Update the listing from the line with "Task: Place cursor" through the end of the listing by replacing "GUI agent" with "screen assistant". Give those lines back with nothing else changed.

ENTRIES PROVIDED
______________________________

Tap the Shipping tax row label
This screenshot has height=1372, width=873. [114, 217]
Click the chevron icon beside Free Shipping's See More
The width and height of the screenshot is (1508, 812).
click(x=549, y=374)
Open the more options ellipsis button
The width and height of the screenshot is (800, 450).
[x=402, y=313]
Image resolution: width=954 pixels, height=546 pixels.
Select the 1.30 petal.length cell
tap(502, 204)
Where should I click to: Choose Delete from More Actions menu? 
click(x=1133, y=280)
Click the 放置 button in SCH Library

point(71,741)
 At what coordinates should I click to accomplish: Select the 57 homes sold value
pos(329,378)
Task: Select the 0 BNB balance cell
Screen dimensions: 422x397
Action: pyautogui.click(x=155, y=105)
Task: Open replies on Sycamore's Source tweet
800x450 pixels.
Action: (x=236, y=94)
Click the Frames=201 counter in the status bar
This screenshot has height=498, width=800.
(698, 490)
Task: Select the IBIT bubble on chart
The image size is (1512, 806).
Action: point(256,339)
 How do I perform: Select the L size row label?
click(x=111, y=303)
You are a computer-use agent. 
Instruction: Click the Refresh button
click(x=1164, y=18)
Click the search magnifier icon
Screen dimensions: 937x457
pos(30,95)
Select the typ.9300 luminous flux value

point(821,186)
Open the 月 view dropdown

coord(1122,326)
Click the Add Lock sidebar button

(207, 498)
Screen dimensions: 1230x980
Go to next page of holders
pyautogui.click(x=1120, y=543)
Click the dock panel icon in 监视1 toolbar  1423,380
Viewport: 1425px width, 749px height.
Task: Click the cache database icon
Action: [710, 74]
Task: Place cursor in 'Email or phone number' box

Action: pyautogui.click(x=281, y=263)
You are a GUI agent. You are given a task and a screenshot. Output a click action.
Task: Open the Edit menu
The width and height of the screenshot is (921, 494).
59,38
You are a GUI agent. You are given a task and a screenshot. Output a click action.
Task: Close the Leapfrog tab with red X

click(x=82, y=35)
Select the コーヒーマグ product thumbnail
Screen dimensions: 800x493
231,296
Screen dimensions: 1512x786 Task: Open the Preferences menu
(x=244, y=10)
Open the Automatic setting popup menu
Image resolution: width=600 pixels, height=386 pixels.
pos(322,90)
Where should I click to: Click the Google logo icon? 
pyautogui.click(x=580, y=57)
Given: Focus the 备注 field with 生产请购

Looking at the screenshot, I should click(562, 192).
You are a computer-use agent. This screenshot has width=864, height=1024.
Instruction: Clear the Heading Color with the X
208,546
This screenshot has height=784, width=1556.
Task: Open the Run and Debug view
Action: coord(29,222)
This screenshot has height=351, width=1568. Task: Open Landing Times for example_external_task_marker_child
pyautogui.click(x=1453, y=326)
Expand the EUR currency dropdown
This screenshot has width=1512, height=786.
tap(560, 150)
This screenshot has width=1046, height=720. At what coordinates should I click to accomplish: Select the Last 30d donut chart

______________________________

RESPONSE TO THE TASK
Task: Place cursor in 'Email or phone number' box

Action: pyautogui.click(x=281, y=263)
You are a screen assistant. You are given a task and a screenshot. Output a click action.
Task: Open the Edit menu
The width and height of the screenshot is (921, 494).
59,38
You are a screen assistant. You are given a task and a screenshot. Output a click action.
Task: Close the Leapfrog tab with red X

click(x=82, y=35)
Select the コーヒーマグ product thumbnail
Screen dimensions: 800x493
231,296
Screen dimensions: 1512x786 Task: Open the Preferences menu
(x=244, y=10)
Open the Automatic setting popup menu
Image resolution: width=600 pixels, height=386 pixels.
pos(322,90)
Where should I click to: Click the Google logo icon? 
pyautogui.click(x=580, y=57)
Given: Focus the 备注 field with 生产请购

Looking at the screenshot, I should click(562, 192).
You are a computer-use agent. This screenshot has width=864, height=1024.
Instruction: Clear the Heading Color with the X
208,546
This screenshot has height=784, width=1556.
Task: Open the Run and Debug view
Action: coord(29,222)
This screenshot has height=351, width=1568. Task: Open Landing Times for example_external_task_marker_child
pyautogui.click(x=1453, y=326)
Expand the EUR currency dropdown
This screenshot has width=1512, height=786.
tap(560, 150)
This screenshot has width=1046, height=720. At what coordinates should I click to accomplish: Select the Last 30d donut chart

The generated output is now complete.